[Bioc-sig-seq] Supplying own variance functions and adjusted counts to a DESeq dataset

Simon Anders anders at embl.de
Sat Jul 16 13:00:12 CEST 2011


[repost, as my original post of yesterday somehow got dropped by the 
mailing list manager]

Hi Sean

On 2011-07-14 21:54, Sean Ruddy wrote:
> I have a RNA-Seq count data set that requires separate offset values for
> each tag and sample. DESeq does not appear to take a matrix of offset values
> (unlike edgeR) in any of its functions so I've carried out the analysis
> manually, ie. calculating a size factor for each tag of each sample,
> adjusting the counts, then proceeding to calculate means and variances of
> the adjusted counts, and finally fitting a curve for each condition to the
> mean-var plot using locfit().
>
> Essentially, I'd like to put these variance functions (or at least all the
> predicted variances) and adjusted counts inside a DESeq object so that I can
> take advantage of the other functions DESeq offers, tests, plots, etc...

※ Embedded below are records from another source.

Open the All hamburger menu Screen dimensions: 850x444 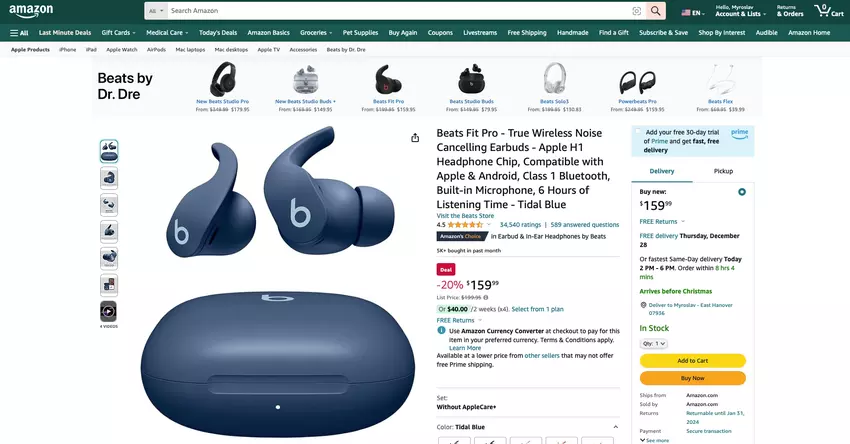click(19, 33)
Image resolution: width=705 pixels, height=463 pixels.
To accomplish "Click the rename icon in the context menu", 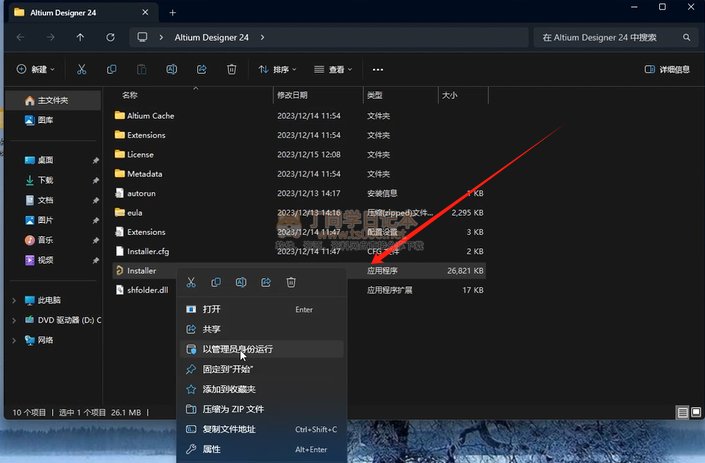I will [241, 283].
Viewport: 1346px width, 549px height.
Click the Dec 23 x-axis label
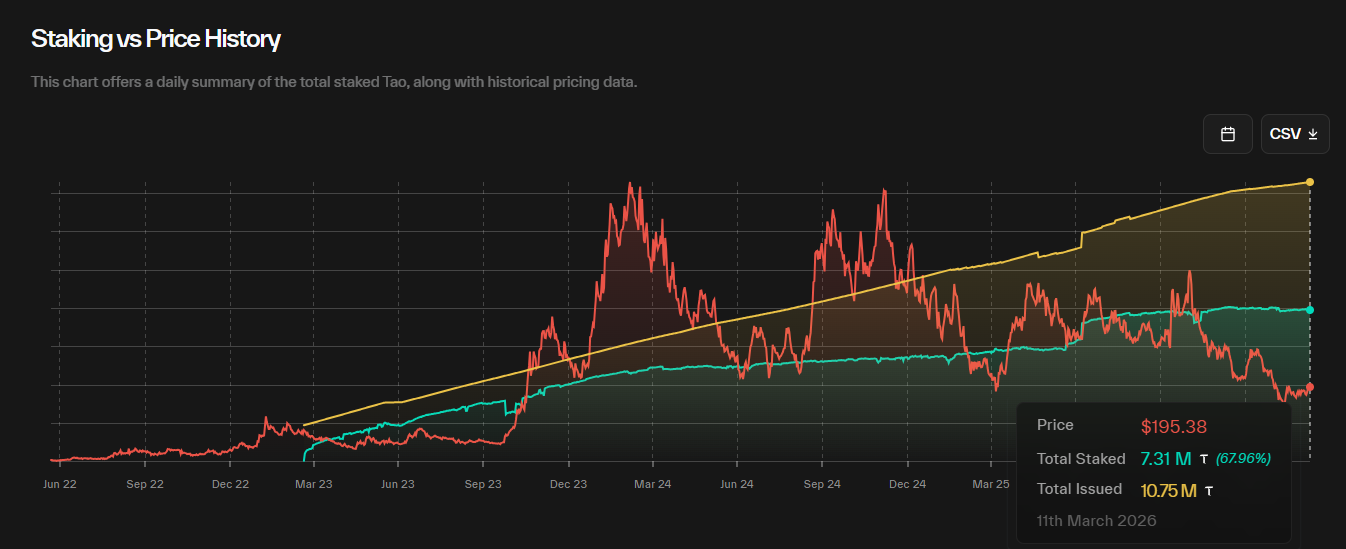point(568,484)
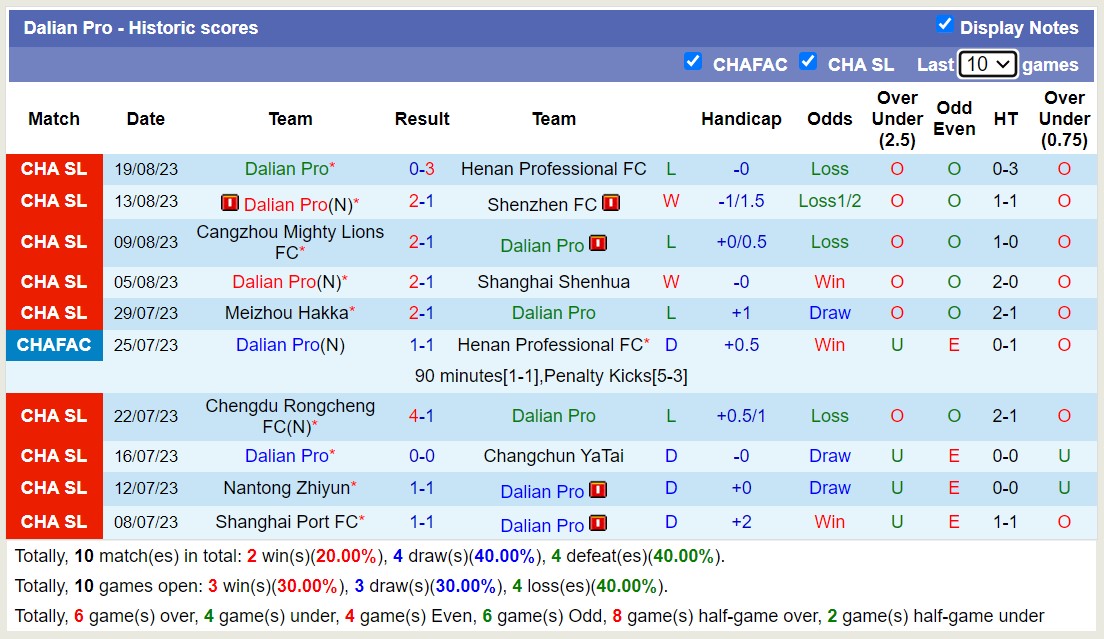The width and height of the screenshot is (1104, 639).
Task: Open the Last games count dropdown
Action: click(x=987, y=63)
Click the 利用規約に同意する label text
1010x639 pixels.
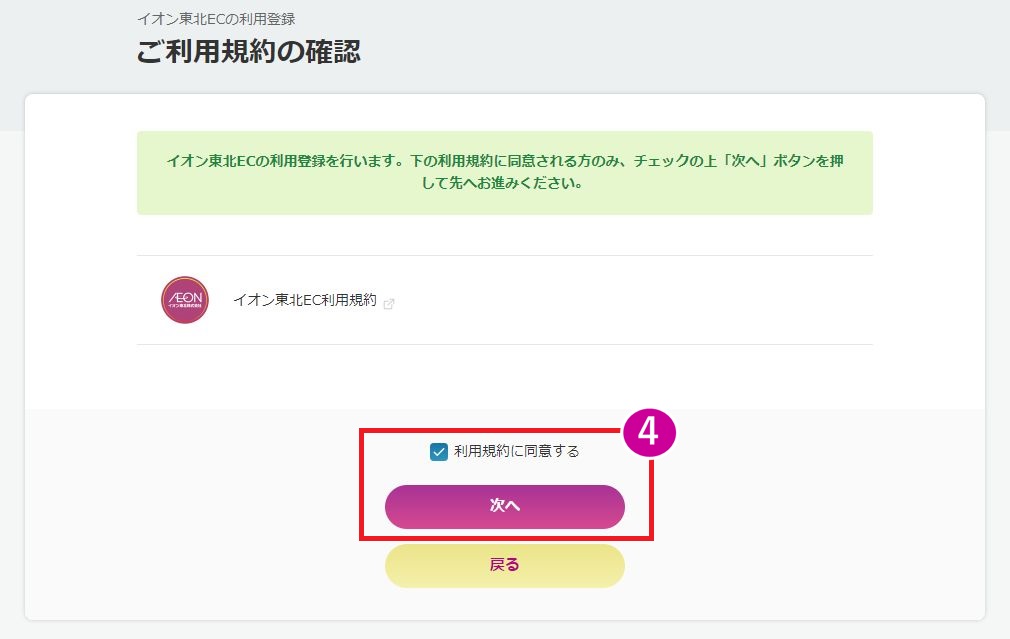[x=516, y=451]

We refactored thing a bit in the devel version, and it is now easier to 
inject your own variance estimates.

If you now run 'estimateDispersions', it adds columns 'disp_<cond>' 
(where <cond> is the name a condition, or "pooled" or "blind", depending 
on the "method" argument) to the feature data slot. If you want to use 
your own dispersion estimation scheme, you can just put values there, 
and the testing functions will use them.

However, I understand that you are actually happy with the estimation, 
you just want to pass gene-specific size factors, presumably to correct 
for GC biases. Our planned next step in our refactoring effort was to 
offer a slot, where you would pass a matrix of values, of the same 
dimensions as the count table, wich will be multiplied by the size 
factors each time they are used. From your post, I learned that the 
edgeR authors were again faster then we ;-) and have already added such 
a feature. As demand for this will increase (e.g. to interface to the 
new 'cqn' package that Hansen, Irizarry and Wu announced in their recent 
preprint), we should better add it, too, I guess.

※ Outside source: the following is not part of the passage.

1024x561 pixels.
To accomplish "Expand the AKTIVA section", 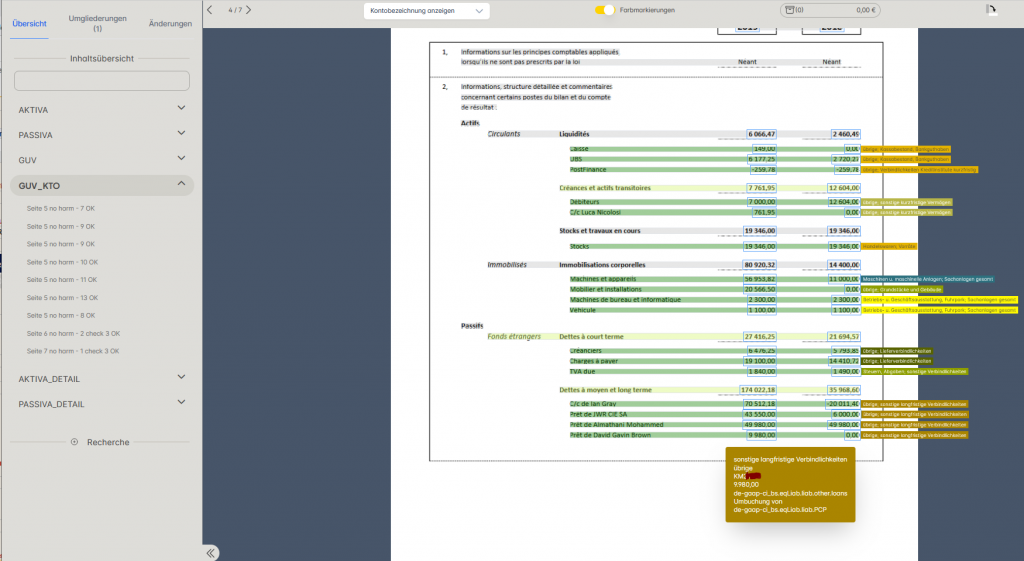I will 181,109.
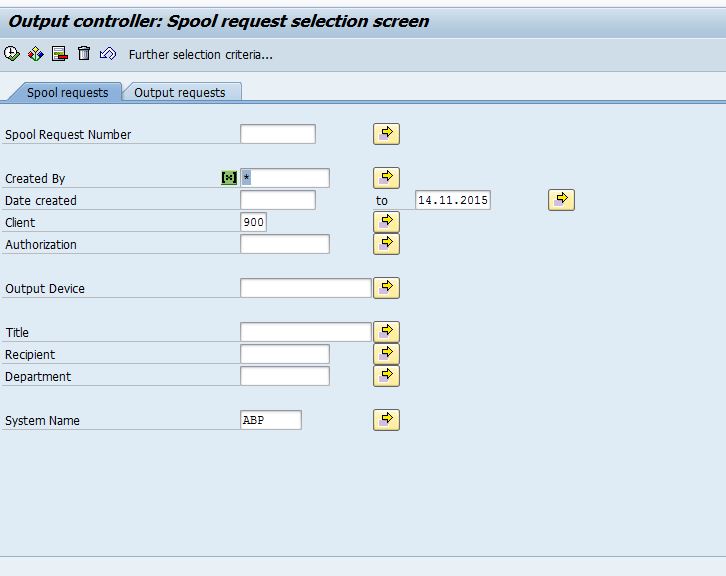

Until then, have a look at the source code of DESeq: You will notice 
that we separated well the interface functions that deal with the 
CountDataSet objects, and the calculation functions that just work on 
matrices. So, if you want to use a functionality that should be there 
but is hard to use due to the format of the CountDataSet object, you can 
typically call the core function directly. For example, the function 
'estimateAndFitDispersionsFromBaseMeansAndVariances' takes a list of 
mean and dispersion and returns a mean-dispersion fit.